The poet Joanna Baillie wrote of her visits there:

It is a goodly sight through the clear air,'
From Hampstead's healthy height, to see at once
England's vast capital in fair expanse—
Towers, belfries, lengthen'd streets, and structures fair.
St. Paul's high dome amidst the vassal bands
Of neighbouring spires a regal chieftain stands;
And over fields of ridgy roofs appear,
With distance softly tinted, side by side
In kindred grace, like twain of sisters dear,
The Towers of Westminster, her Abbey's pride.

In 1794, the Hoares became friends with Anna Laetitia Barbauld, and through her met Joseph Priestley. They knew Amelia Alderson, later Mrs Opie, Mary Knowles, the intimate of Samuel Johnson, and William Savery, a Philadelphia minister. In Bath in a later year he conversed with Hannah More.

==Children and descendants==
In 1802, his daughter Hannah married Thomas Marlborough Pryor. His son Samuel (1783–1847) learned banking in Lombard Street from 1803, and in 1806 he married Louisa Gurney (1784–1836) of Earlham Hall near Norwich.

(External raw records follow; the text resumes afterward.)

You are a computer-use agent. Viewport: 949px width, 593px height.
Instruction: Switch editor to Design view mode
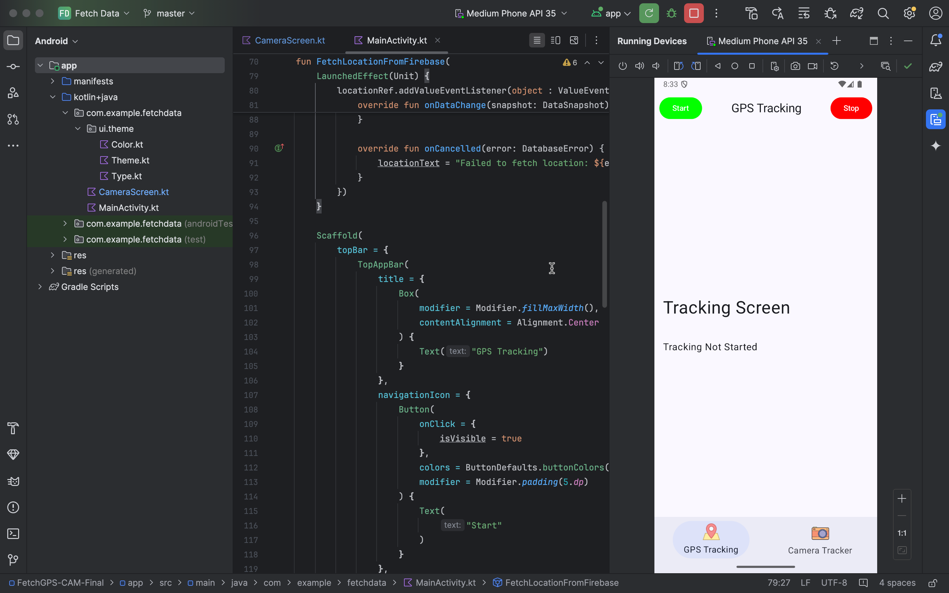click(x=574, y=40)
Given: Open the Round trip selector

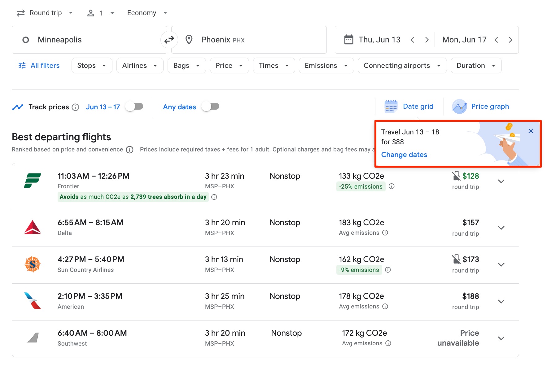Looking at the screenshot, I should 45,13.
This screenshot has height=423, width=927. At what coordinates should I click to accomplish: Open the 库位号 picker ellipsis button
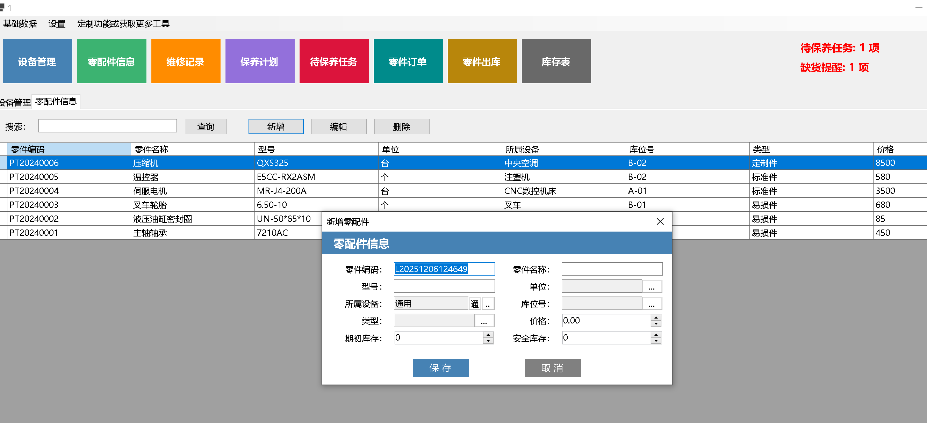point(652,304)
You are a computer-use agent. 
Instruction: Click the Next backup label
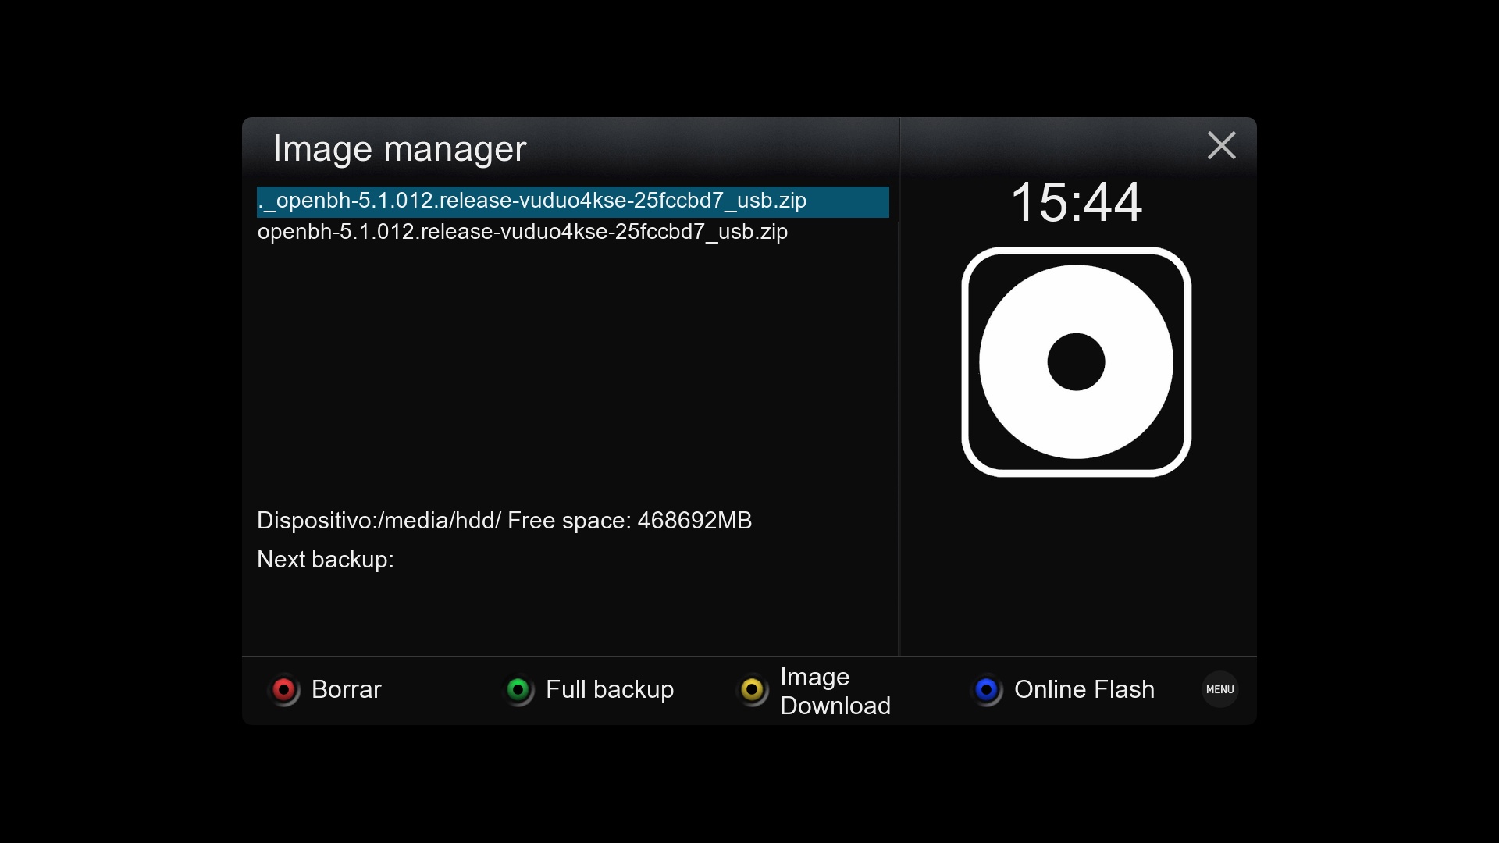325,560

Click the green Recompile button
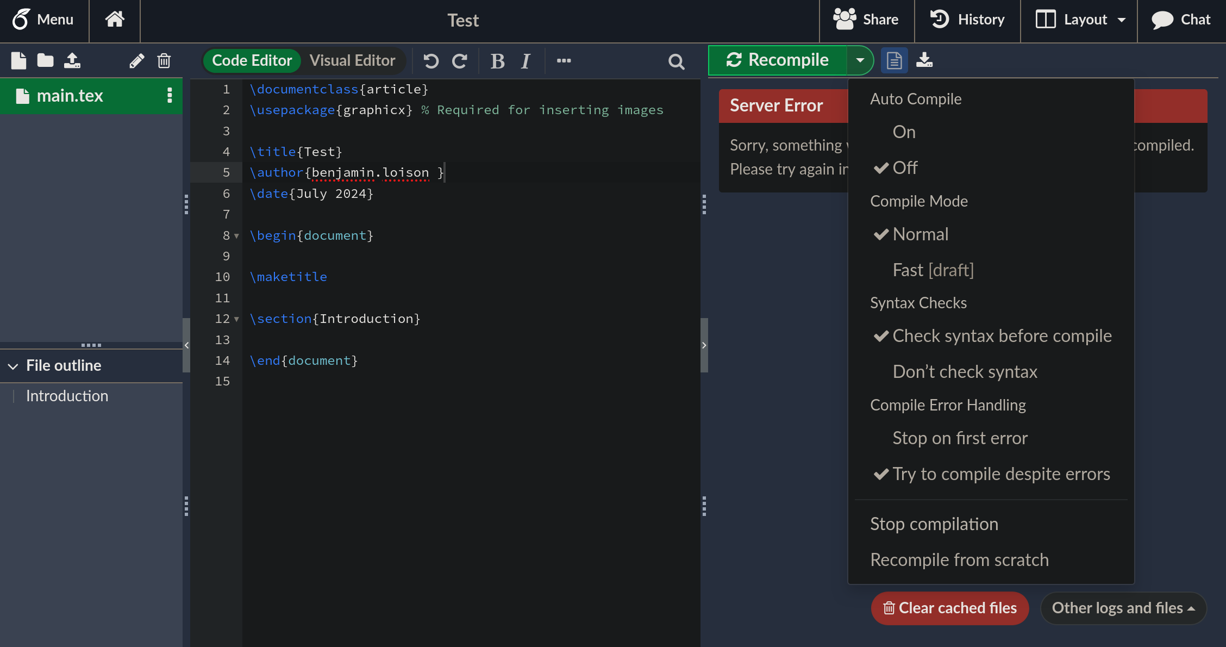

This connected the family to (Gurney's Bank), and also to Louisa's siblings Elizabeth Fry, prison reformer, Joseph John Gurney and Samuel Gurney, philanthropists, and Daniel Gurney, banker and antiquary. The marriage was strongly supported by Samuel Hoare Jr. According to his daughter Sarah, "I know of no event which gave my father more pleasure than the engagement of his son to the daughter of his old friend. With perfect confidence in her principles, and a persuasion that she would make my brother happy, he was pleased with her being, like my mother, a Norfolk woman, and interested himself much in procuring for them an house at Hampstead that they might be established near him."

His descendants included Sir Samuel Hoare, M.P., and Viscount Templewood. His banking firm later merged with those of Joseph John Gurney and Barclays to form part of Barclays Bank. The archaeologist Francis Pryor is his four times great-grandson.

==Beliefs==
The historian Peter Brock notes that Hoare was not wholly convinced by Quaker pacifism and quotes him as saying that he "looked upon [war] in the present state of society as a necessary evil" and that it "is the duty of a man to defend his country".